At the end of the day, in principle, what the court must try to do at this interlocutory stage is to adopt the course which seems likely to cause the least irremediable harm or prejudice, this exercise of necessity having to take place at a time when the court cannot be certain as to the final outcome of the matter.

7

Mrs. Robinson, who appeared for the Defendant, relied upon the decision in Garden Cottage Foods Ltd. v. Milk Marketing Board [1983] 2 All E.R. 770 at 774(j) and submitted that the relevant status quo is the state of affairs existing during the period immediately preceding the issue of the Claim Form. I agree that the relevant status quo in this case is that the property is mortgaged to the Defendant, the loan is in default and the Defendant has commenced its exercise of its power of sale by issuing a statutory notice. Indeed, this Notice was issued from January 2012 and this claim was filed on November 20 2012.
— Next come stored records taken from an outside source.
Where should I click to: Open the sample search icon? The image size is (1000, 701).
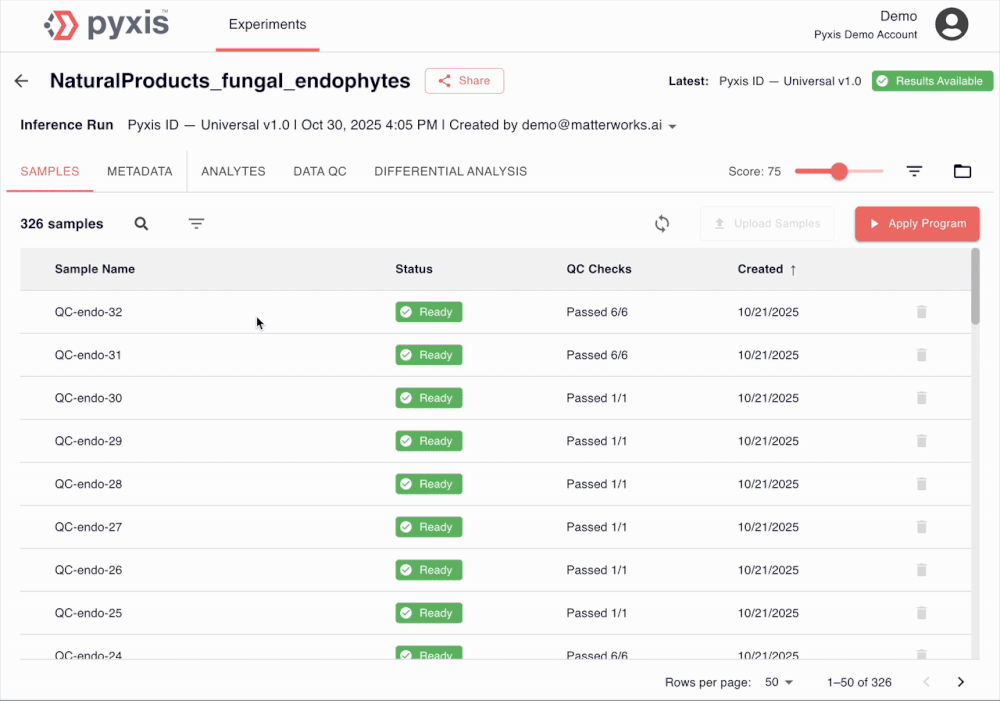point(141,223)
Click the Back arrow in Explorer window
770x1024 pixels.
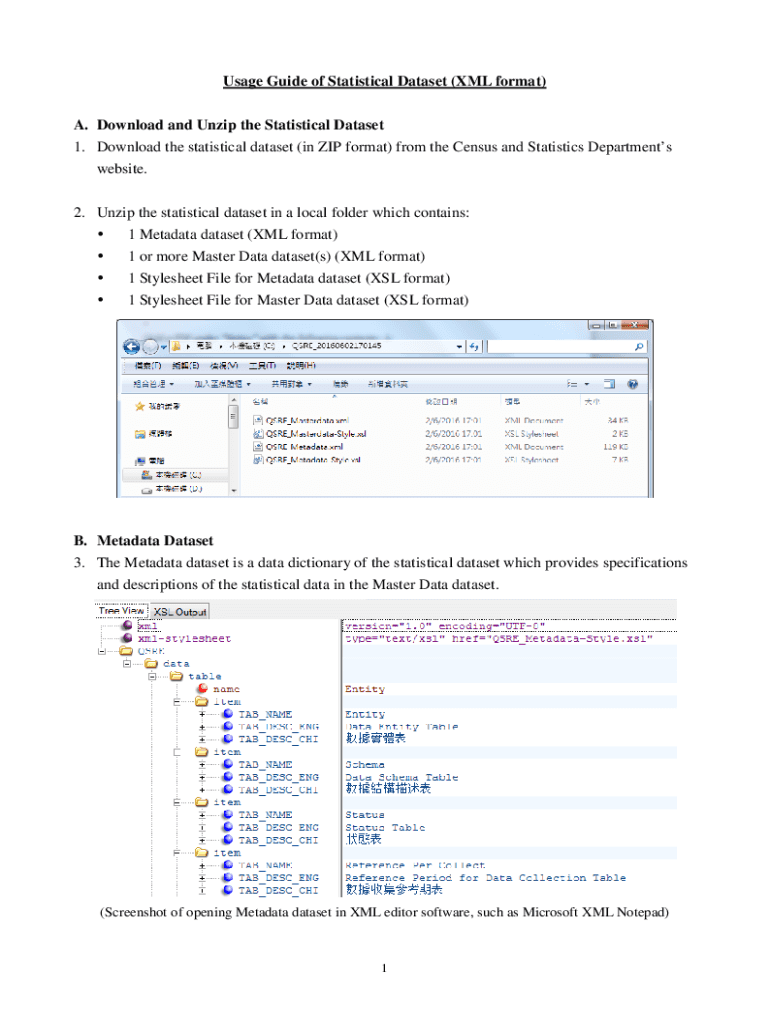click(131, 346)

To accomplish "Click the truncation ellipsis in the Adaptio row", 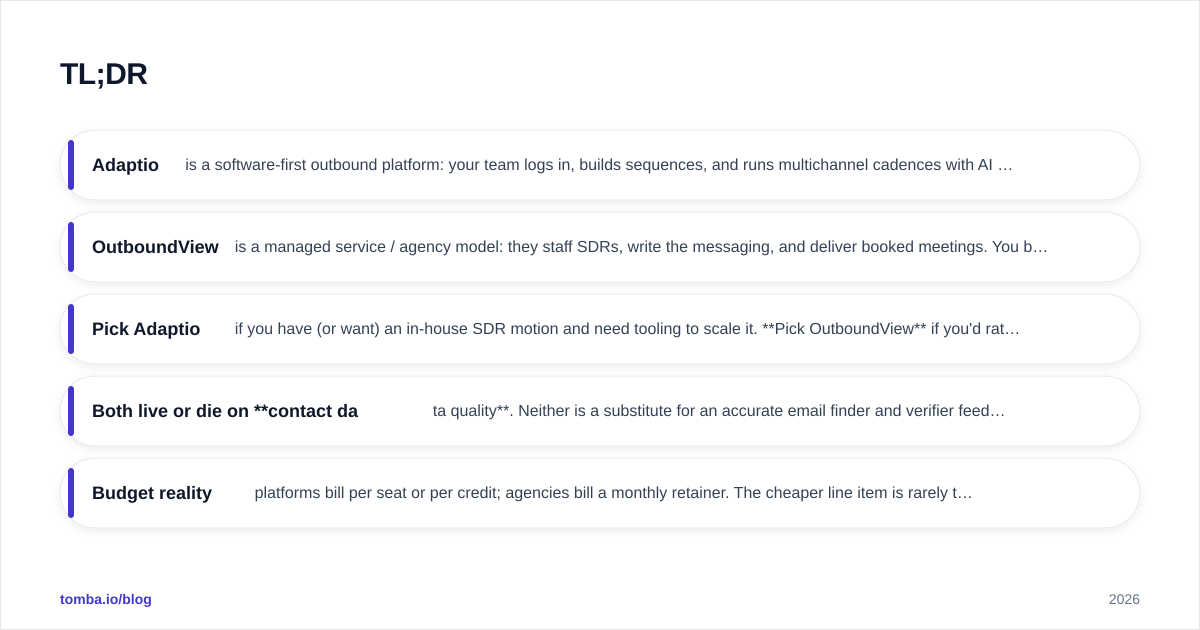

Is there a Serious Issue to be Tried
8

The evidence of the 2 nd and 3 rd Claimants (‘Mr. and Mrs. Lewis’) is that they intended to mortgage their home as collateral for a loan from NCB to Jatlin Construction and Associates Limited (‘Jatlin’). The mortgage the Claimants now seek to set aside was collateral for a loan to Jatlin in the principal sum of $15,000,000. Mr. and Mrs. Lewis say that they did not understand that the Mortgage was both a Mortgage and a Guarantee. They thought that they were only giving a mortgage. On these facts, Mrs. Robinson submits, a plea of non est factum cannot assist the Claimants in setting aside the mortgage though they allege they did not understand that they were guaranteeing Jatlin's debts. This, Counsel submits, is because there is no fundamental difference between what they did (i.e. guarantee $15,000,000 of Jatlin's principal debt and mortgage their home as collateral for that guarantee) and what they thought they were doing (i.e. mortgaging their home as collateral for a loan to Jatlin). Further, Mrs. Robinson submitted that what the Claimants have not disclosed to this...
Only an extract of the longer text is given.